--- START OF MATERIAL TO PROCESS ---
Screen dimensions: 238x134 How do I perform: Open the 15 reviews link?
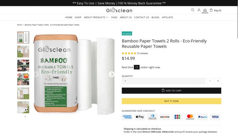(x=142, y=53)
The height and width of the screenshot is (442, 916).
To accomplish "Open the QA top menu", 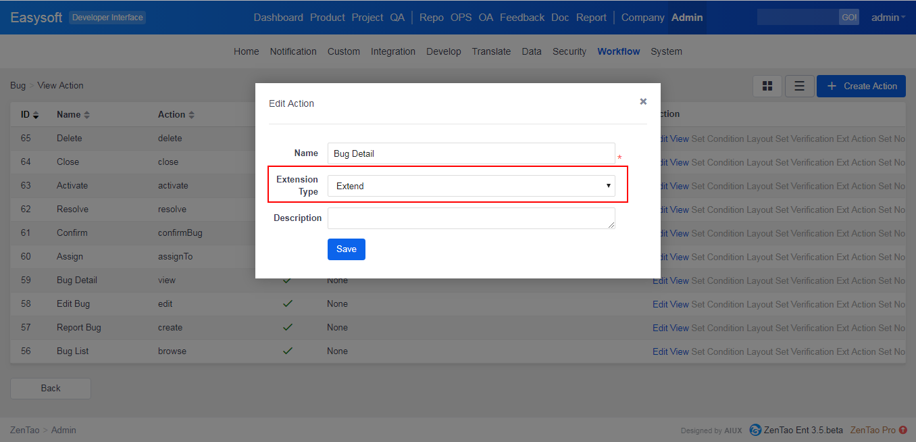I will click(x=397, y=18).
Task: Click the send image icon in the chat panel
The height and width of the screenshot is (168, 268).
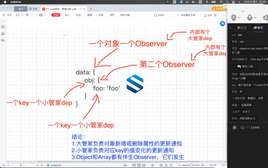Action: pyautogui.click(x=243, y=127)
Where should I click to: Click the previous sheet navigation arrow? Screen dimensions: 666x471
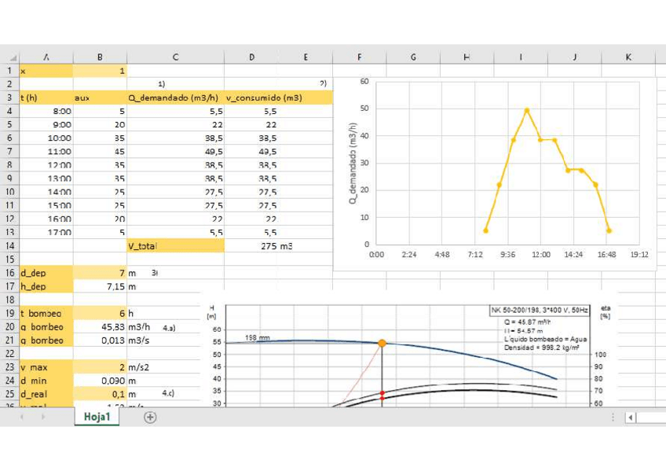(x=21, y=418)
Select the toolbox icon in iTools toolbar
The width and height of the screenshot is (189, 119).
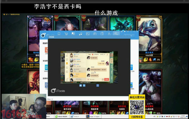116,34
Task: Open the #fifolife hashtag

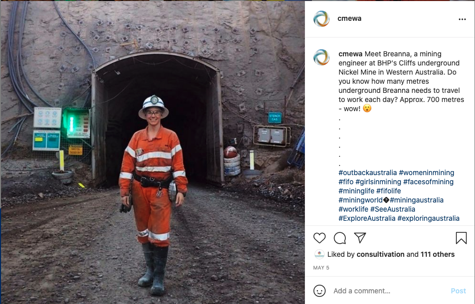Action: (389, 191)
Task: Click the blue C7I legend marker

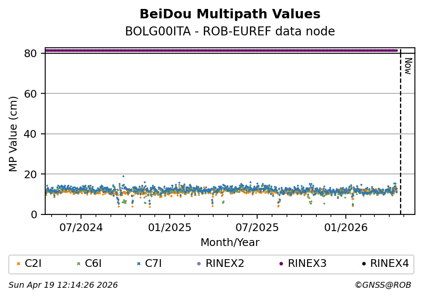Action: (138, 264)
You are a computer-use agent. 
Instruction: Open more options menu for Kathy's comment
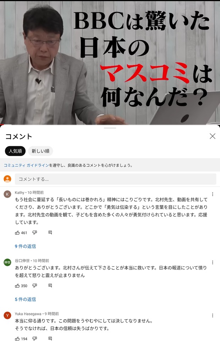[213, 194]
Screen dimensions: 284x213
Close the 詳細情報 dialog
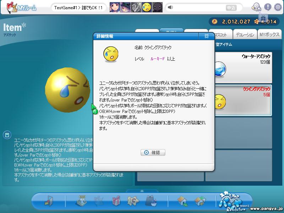click(207, 36)
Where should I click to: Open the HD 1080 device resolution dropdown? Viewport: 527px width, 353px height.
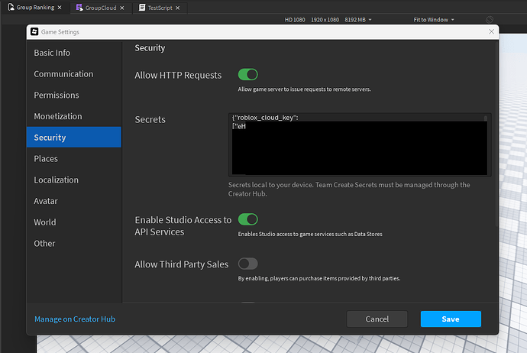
--- END OF MATERIAL TO PROCESS ---
- EXERCISE GOAL
Rewrite everything from the line containing "Screen dimensions: 284x213" down to the end of the records, putting "menu" in place of "dropdown" and keeping everything else the same. Omit the pictures from your answer.

- FINISHED ANSWER
Screen dimensions: 284x213
Close the 詳細情報 dialog
click(207, 36)
Where should I click to: Open the HD 1080 device resolution menu? Viewport: 527px width, 353px height.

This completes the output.